2 vues (au cours des 30 derniers jours)
Dear people,
I created a vector with 26 ones, 26 twos, 26 threes and so on until the number 12. Then I shuffle these numbers in another vector so now the vector is like this a = [1 5 2 10 9 3 5...]. From these 12 different numbers some of them (let's say 1 2 3 and 4) come from the same group (group A) and the rest come from group B.
The problem is that I need them to not be more than 2 of the same group in a row (for example if I have [1 3 2..] is wrong, but if I have [1 3 6...] it's okay).
I created a loop in which I check if there are more than 2 numbers of the same group in a row, and if it is the case I reshuffle the main vector. But Matlab never stops. Do you know another possibility to achieve what I need?
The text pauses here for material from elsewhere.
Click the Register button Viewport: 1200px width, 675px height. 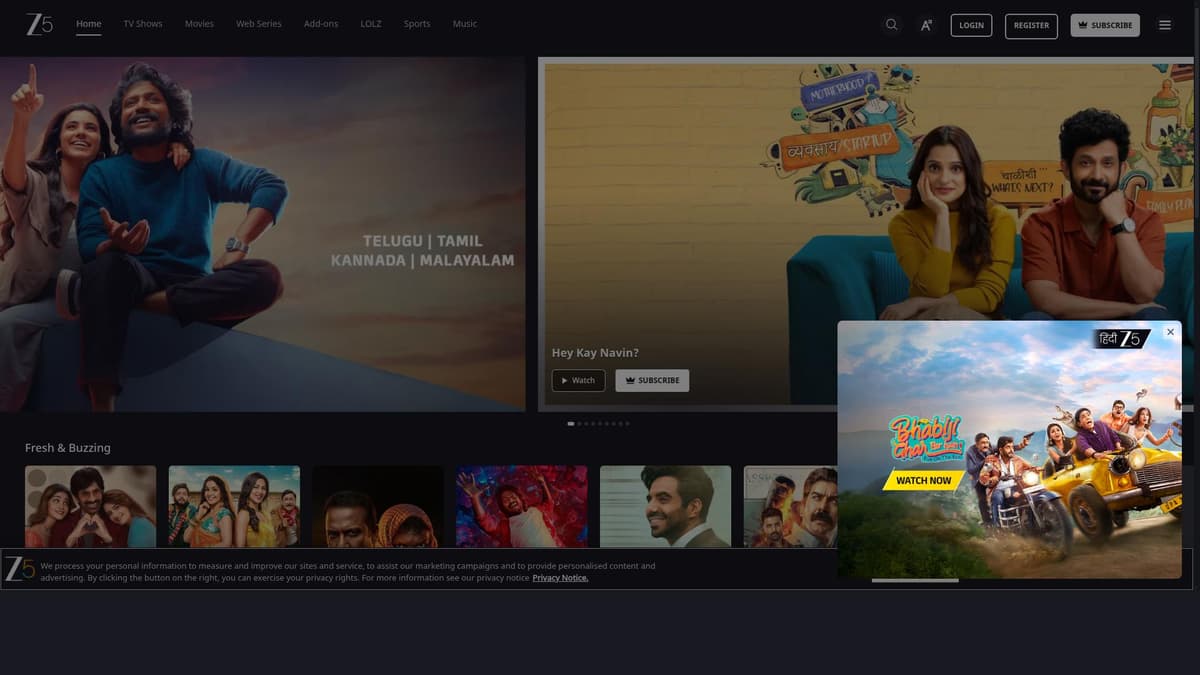pos(1031,25)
Thank you so much in advance

Réponses (1)

Jeff Miller
Jeff Miller le 25 Fév 2022
If I understand what you are asking, this should be close to what you want:
vecLength = 20; % how many numbers you want to generate
group1Numbers = 1:4; % specify which numbers belong to each group
group2Numbers = 5:12;
% first make a vector with group numbers 1 or 2, with a max of 2 in a row
% from the same group
groupVec = zeros(vecLength,1);
groupVec(1:2) = randi([1, 2],2,1);
for ipos=3:vecLength
if groupVec(ipos-2) == groupVec(ipos-1)
groupVec(ipos) = 3 - groupVec(ipos-1); % switch group 1 to 2 or vice versa
else
groupVec(ipos) = randi([1, 2],1,1);
end
end
groupVec' % this is the sequence of group numbers
% now pick numbers randomly from the pre-selected groups:
finalVec = zeros(vecLength,1);
for ipos=1:vecLength
switch groupVec(ipos)
case 1
randpos = randi([1 numel(group1Numbers)],1,1);
finalVec(ipos) = group1Numbers(randpos);
case 2
randpos = randi([1 numel(group2Numbers)],1,1);
finalVec(ipos) = group2Numbers(randpos);
end
end
finalVec' % this is the final sequence of numbers that I think you wanted
  3 commentaires
Jeff Miller
Jeff Miller le 26 Fév 2022
That's a much tougher problem, which I do not know how to solve.
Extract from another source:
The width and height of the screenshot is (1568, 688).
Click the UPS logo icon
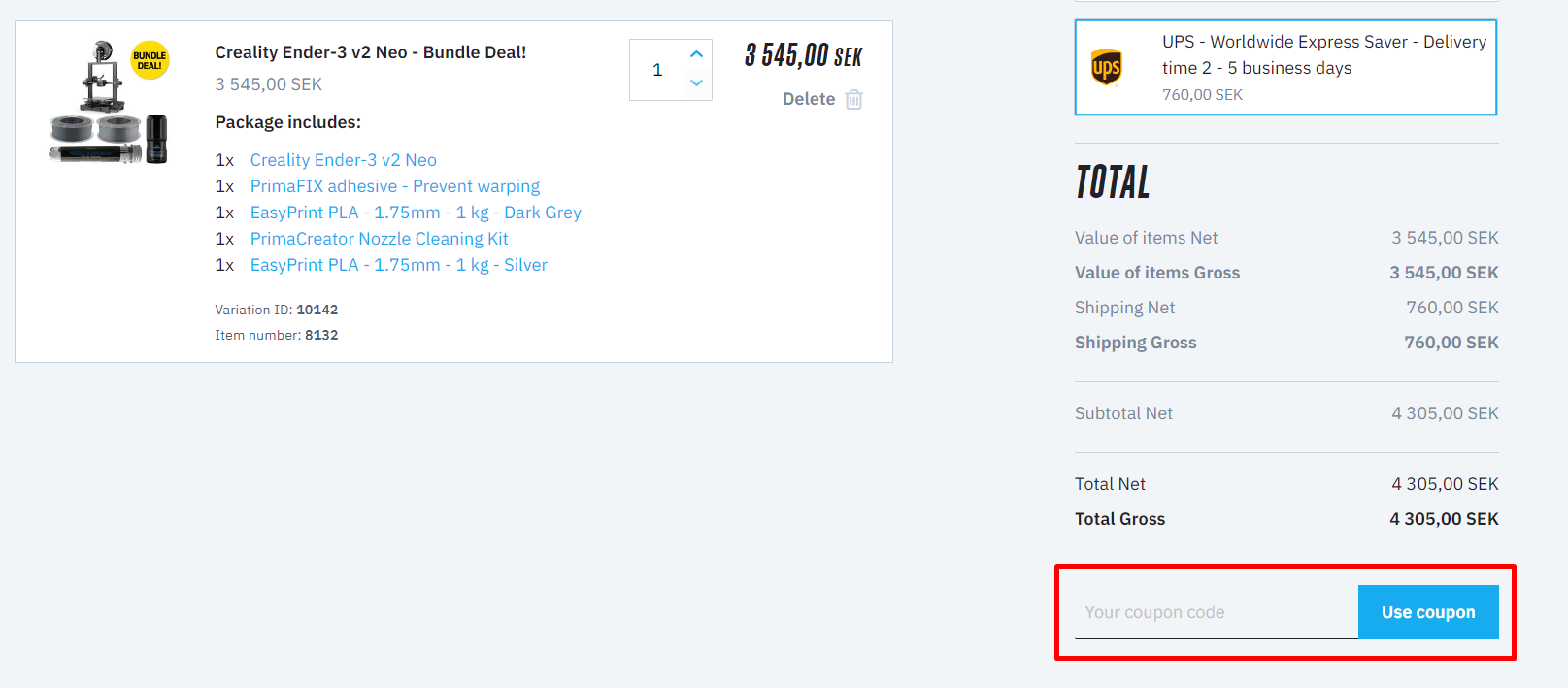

I am not surprised that MATLAB never finds a solution, since there are so many more random sequences that are not solutions than there are sequences that are solutions.
I would try to generate an acceptable sequence of 1's and 2's first. Once you had that sequence, you could replace each 1 or 2 with a number from its corresponding group. But getting a 1's & 2's sequence satisfying your constraints does not look easy.
Sorry I cannot be more help.
Trisia Cinca Tomás
Trisia Cinca Tomás le 27 Fév 2022
That's what I thought.
Thank you so much Jeff for your help.